Crowdfunding for Entrepreneurs
This is the first book of its kind to systematically integrate crowdfunding in the entrepreneurial finance research field and extend the current debate to show how crowdfunding can be leveraged as a strategic tool to grow new ventures. Utilising original empirical evidence of companies that have raised funds via crowdfunding, it discusses the value-added services that the crowd provides to entrepreneurs, as well as how and under which conditions crowdfunding helps company development by facilitating subsequent access to critical financial and non-financial resources from external stakeholders. The first part introduces the most popular models and tactics for a successful crowdfunding campaign and illustrates the characteristics of the crowdfunding phenomenon and its evolution across the world during the last decade.

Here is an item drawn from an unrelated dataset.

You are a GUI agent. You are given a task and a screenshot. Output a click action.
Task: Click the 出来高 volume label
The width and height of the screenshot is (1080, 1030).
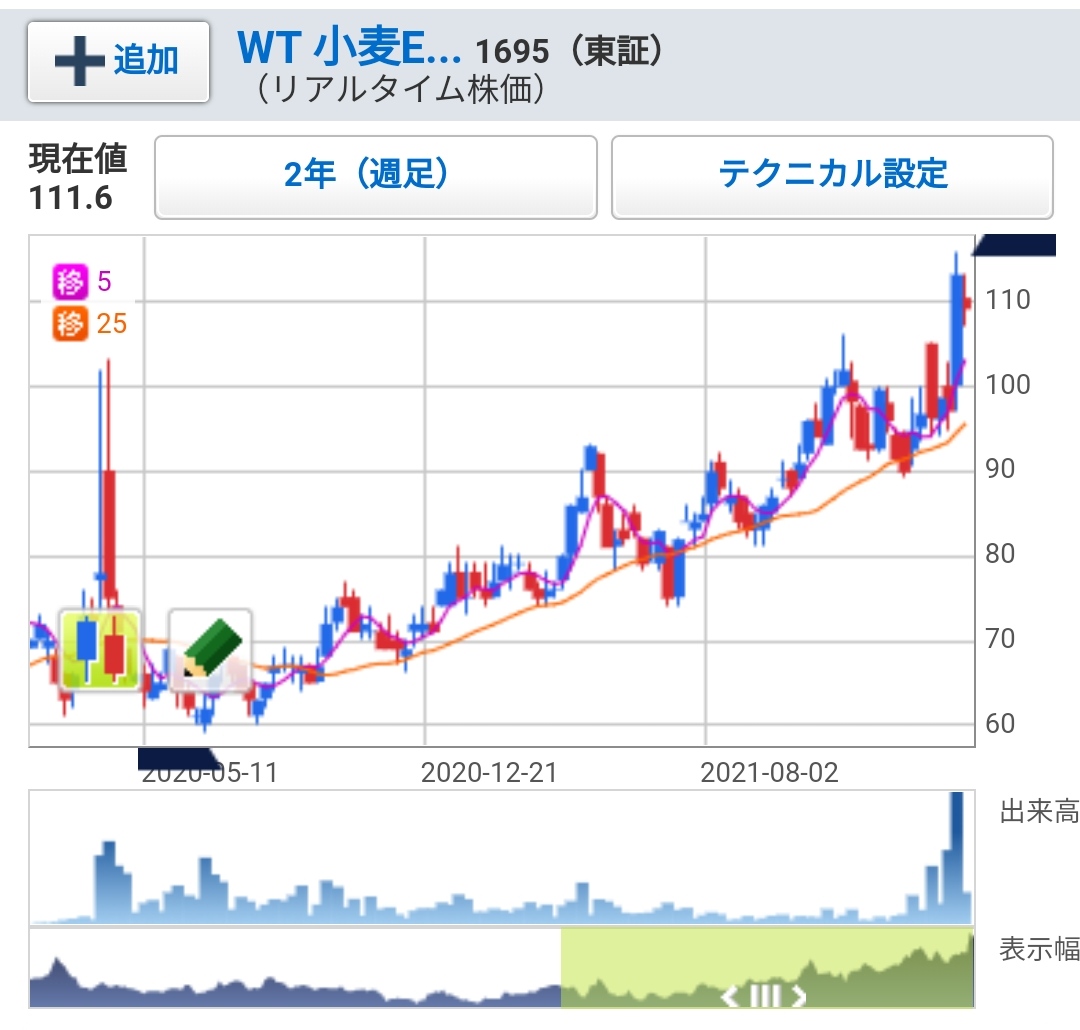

The second part of the book, demonstrating how crowdfunding can be a starting point to seed financing, illustrates and discusses how entrepreneurs can use crowdfunding as a strategic tool for accessing subsequent resources from external stakeholders - showing the benefits, beyond capital, that entrepreneurs can gain from the crowd, as well as potential risks. Crowdfunding for Entrepreneurs is particularly useful for academics, advanced undergraduate and postgraduate students in entrepreneurship and innovation, entrepreneurial finance, strategic management, as well as professionals interested in how crowdfunding can be utilised as a strategic tool to create competitive advantage.